** begin Data rows **

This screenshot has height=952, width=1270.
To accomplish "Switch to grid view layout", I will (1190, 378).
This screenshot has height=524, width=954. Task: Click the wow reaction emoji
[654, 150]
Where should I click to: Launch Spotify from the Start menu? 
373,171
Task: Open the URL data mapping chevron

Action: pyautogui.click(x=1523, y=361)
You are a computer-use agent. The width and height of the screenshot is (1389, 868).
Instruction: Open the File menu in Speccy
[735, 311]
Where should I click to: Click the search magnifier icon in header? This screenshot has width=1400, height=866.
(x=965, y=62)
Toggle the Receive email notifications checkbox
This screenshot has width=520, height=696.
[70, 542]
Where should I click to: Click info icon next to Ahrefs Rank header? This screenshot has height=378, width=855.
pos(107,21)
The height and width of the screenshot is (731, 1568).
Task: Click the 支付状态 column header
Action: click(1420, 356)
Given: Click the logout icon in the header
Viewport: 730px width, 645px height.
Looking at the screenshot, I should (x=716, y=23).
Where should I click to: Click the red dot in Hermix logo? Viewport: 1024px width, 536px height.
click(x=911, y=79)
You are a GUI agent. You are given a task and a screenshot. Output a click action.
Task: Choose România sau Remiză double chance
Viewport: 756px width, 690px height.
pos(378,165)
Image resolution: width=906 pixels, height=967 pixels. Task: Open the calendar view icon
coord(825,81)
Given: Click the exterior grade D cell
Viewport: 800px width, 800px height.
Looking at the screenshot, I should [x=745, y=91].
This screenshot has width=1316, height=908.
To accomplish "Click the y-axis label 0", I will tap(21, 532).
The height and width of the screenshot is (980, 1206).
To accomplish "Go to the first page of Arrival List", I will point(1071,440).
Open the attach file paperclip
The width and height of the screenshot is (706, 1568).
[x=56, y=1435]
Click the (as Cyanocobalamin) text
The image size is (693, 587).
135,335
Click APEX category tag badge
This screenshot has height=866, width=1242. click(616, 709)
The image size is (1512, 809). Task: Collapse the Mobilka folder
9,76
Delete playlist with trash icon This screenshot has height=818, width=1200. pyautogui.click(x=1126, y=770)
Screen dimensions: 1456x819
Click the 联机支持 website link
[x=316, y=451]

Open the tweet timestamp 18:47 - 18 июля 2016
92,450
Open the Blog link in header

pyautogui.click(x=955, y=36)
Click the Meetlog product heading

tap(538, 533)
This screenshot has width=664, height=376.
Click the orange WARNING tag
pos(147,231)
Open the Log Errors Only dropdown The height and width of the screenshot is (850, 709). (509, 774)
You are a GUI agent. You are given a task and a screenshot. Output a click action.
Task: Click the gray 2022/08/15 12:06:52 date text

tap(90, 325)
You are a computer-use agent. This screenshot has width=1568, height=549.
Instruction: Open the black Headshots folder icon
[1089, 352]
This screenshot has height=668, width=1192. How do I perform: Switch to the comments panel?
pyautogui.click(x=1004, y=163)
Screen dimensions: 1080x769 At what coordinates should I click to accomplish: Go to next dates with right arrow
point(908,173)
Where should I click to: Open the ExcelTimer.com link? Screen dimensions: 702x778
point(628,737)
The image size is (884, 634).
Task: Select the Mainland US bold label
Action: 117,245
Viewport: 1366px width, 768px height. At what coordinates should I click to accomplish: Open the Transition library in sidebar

** end Data rows **

**Problem requirements**
Please transcribe all of the records above line for line, changing nothing.

**Finished answer**
This screenshot has height=952, width=1270.
To accomplish "Switch to grid view layout", I will (1190, 378).
This screenshot has height=524, width=954. Task: Click the wow reaction emoji
[654, 150]
Where should I click to: Launch Spotify from the Start menu? 
373,171
Task: Open the URL data mapping chevron

Action: pyautogui.click(x=1523, y=361)
You are a computer-use agent. The width and height of the screenshot is (1389, 868).
Instruction: Open the File menu in Speccy
[735, 311]
Where should I click to: Click the search magnifier icon in header? This screenshot has width=1400, height=866.
(x=965, y=62)
Toggle the Receive email notifications checkbox
This screenshot has width=520, height=696.
[70, 542]
Where should I click to: Click info icon next to Ahrefs Rank header? This screenshot has height=378, width=855.
pos(107,21)
The height and width of the screenshot is (731, 1568).
Task: Click the 支付状态 column header
Action: click(1420, 356)
Given: Click the logout icon in the header
Viewport: 730px width, 645px height.
Looking at the screenshot, I should (x=716, y=23).
Where should I click to: Click the red dot in Hermix logo? Viewport: 1024px width, 536px height.
click(x=911, y=79)
You are a GUI agent. You are given a task and a screenshot. Output a click action.
Task: Choose România sau Remiză double chance
Viewport: 756px width, 690px height.
pos(378,165)
Image resolution: width=906 pixels, height=967 pixels. Task: Open the calendar view icon
coord(825,81)
Given: Click the exterior grade D cell
Viewport: 800px width, 800px height.
Looking at the screenshot, I should [x=745, y=91].
This screenshot has width=1316, height=908.
To accomplish "Click the y-axis label 0", I will tap(21, 532).
The height and width of the screenshot is (980, 1206).
To accomplish "Go to the first page of Arrival List", I will point(1071,440).
Open the attach file paperclip
The width and height of the screenshot is (706, 1568).
[x=56, y=1435]
Click the (as Cyanocobalamin) text
The image size is (693, 587).
135,335
Click APEX category tag badge
This screenshot has height=866, width=1242. click(616, 709)
The image size is (1512, 809). Task: Collapse the Mobilka folder
9,76
Delete playlist with trash icon This screenshot has height=818, width=1200. pyautogui.click(x=1126, y=770)
Screen dimensions: 1456x819
Click the 联机支持 website link
[x=316, y=451]

Open the tweet timestamp 18:47 - 18 июля 2016
92,450
Open the Blog link in header

pyautogui.click(x=955, y=36)
Click the Meetlog product heading

tap(538, 533)
This screenshot has width=664, height=376.
Click the orange WARNING tag
pos(147,231)
Open the Log Errors Only dropdown The height and width of the screenshot is (850, 709). (509, 774)
You are a GUI agent. You are given a task and a screenshot. Output a click action.
Task: Click the gray 2022/08/15 12:06:52 date text

tap(90, 325)
You are a computer-use agent. This screenshot has width=1568, height=549.
Instruction: Open the black Headshots folder icon
[1089, 352]
This screenshot has height=668, width=1192. How do I perform: Switch to the comments panel?
pyautogui.click(x=1004, y=163)
Screen dimensions: 1080x769 At what coordinates should I click to accomplish: Go to next dates with right arrow
point(908,173)
Where should I click to: Open the ExcelTimer.com link? Screen dimensions: 702x778
point(628,737)
The image size is (884, 634).
Task: Select the Mainland US bold label
Action: 117,245
Viewport: 1366px width, 768px height. At what coordinates should I click to accomplish: Open the Transition library in sidebar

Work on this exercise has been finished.